Her voice came muffled over her shoulder: “Why, nothing—only—you see—I—”

He saw her shoulders heave, and bent over her. She was sobbing; he could see the tears glittering on her cheek; with a great effort she tried for control.

“I am tired—and excited, Mr. Caryl—don’t heed me.”

He stood still and silent, watching her, his soft mouth curved into a half-sad smile; the light from the flaring candle and his flickering shadow rose and fell over her, now obscuring, now revealing her bent head, and stooping shoulders.

“’Tis nothing,” she said, stifling her sobs.

“Miss Delia,” said Jerome Caryl, “I think it is a great deal.”

She suddenly broke down beyond concealment. “I think my heart is broken,” she whispered between passionate sobs “I think I am mad—oh,—I am ashamed!—ashamed!”

She struggled up, hiding her scarlet, tear-stained face.

“Think me mad,” she whispered through her fingers, “and forget—I am ashamed—and most unhappy—”

She leaned her forehead against the chimneypiece and sobbed afresh; her yellow skirt trailed in the dead ashes on the hearth, and from head to foot she shuddered.

Jerome Caryl was neither discomposed nor confused; he surveyed her agitation with a tender calmness and his strange melancholy smile deepened.

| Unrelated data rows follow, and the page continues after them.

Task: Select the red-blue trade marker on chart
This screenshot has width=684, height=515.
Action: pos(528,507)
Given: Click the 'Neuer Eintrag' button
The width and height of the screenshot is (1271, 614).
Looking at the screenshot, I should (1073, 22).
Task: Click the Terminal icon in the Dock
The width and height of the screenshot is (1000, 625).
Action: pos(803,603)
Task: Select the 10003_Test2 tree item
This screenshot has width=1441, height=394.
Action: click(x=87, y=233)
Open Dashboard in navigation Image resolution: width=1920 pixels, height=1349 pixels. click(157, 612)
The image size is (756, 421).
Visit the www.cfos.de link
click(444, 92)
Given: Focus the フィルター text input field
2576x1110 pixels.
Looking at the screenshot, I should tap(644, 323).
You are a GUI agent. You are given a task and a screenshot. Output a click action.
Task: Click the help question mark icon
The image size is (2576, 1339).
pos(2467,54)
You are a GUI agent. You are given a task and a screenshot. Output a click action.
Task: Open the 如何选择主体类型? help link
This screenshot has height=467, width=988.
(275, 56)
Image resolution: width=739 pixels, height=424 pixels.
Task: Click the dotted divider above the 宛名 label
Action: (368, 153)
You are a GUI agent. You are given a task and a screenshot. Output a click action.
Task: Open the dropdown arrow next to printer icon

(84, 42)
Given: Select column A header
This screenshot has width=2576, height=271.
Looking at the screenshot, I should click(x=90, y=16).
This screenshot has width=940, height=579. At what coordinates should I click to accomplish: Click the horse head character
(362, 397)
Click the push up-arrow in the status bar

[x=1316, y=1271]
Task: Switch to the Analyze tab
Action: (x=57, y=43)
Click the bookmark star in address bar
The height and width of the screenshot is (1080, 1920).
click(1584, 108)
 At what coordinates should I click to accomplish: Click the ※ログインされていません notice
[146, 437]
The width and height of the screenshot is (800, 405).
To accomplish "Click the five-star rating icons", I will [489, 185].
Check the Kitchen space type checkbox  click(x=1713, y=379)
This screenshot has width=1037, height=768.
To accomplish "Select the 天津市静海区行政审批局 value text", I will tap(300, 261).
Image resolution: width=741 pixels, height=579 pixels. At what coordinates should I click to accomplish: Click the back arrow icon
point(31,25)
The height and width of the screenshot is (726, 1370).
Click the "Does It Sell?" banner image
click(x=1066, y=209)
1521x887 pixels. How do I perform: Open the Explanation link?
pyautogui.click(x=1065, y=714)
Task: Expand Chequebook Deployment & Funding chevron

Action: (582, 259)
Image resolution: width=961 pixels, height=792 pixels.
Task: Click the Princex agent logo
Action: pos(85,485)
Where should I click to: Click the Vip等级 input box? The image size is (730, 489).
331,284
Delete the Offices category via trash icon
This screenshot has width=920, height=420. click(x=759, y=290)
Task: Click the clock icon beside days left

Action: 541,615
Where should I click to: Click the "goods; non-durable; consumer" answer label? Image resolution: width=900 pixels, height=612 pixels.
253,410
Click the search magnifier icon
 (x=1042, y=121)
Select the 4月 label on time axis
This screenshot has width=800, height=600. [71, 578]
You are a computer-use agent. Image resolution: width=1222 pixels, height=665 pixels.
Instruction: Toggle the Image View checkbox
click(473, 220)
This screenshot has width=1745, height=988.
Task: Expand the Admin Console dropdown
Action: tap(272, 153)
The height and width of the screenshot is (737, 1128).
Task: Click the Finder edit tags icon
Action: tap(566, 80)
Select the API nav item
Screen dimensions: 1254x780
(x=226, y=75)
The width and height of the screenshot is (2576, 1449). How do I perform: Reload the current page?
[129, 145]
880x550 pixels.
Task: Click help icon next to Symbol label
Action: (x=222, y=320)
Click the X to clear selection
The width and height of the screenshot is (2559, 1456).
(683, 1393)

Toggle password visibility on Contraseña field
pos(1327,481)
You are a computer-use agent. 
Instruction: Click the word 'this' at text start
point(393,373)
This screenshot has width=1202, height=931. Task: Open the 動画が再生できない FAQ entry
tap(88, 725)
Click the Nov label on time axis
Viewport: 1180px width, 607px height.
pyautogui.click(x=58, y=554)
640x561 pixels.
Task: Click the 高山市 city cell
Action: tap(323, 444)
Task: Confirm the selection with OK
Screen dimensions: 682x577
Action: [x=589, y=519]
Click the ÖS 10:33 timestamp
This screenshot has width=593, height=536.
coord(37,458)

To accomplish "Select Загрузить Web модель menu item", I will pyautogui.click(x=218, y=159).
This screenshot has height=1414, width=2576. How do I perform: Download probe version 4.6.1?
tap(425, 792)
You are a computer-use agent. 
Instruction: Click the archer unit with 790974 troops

“I think we can make the Macdonalds take the oaths, Miss Delia,” he said, “as an old friend you will let me help you—in what I can?”

She lifted her head and looked at him with a half-wonder.

“What do you mean?” she whispered.

His voice sank melodiously low.

“I mean I think you would not care, Miss Delia, for the man who has left us to be massacred by the Campbells—you would like to think he and his clan were safe.”

Delia went white and clutched at the edge of the mantelpiece; she stared with widened eyes at the beautiful face of the man opposite.

“You know,” she said at length, “you are very gallant with my folly, Mr. Caryl.”

“My sweet friend,” he answered, “your folly is a lovely thing—this man is honored by your consideration and I by leave to help you—you have a tenderness toward the life you saved; believe me it does you credit.”

A look of relief crossed her face, she gave a little gasping sigh.

“You are generous,” she said falteringly, “and I foolish—and ashamed—”

“I have seen strange things in an adventurer’s career, Miss Delia,” he smiled, “but never any one ashamed with no cause.”

She stood abashed, yet comforted; gratitude that he had not guessed and fear that he might struggled together at her heart; she resolved on escape.

“Good-night,” she said, and held out her hand.

His cool, firm palm touched her trembling hot fingers; she gave him a wistful look.

“Thank you—Jerome,” she said, and with a sweep of skirts was gone.

He noted the way she gave him his name as a great mark of confidence, and smiled quietly.

“So she is in love with that Highlander,” he said to himself, “and thinks her heart broken!”

He shrugged his shoulders; then yawned and picked the candle up.

“Perseus is remarkably obtuse,” he reflected. “Poor lady!” And he yawned again.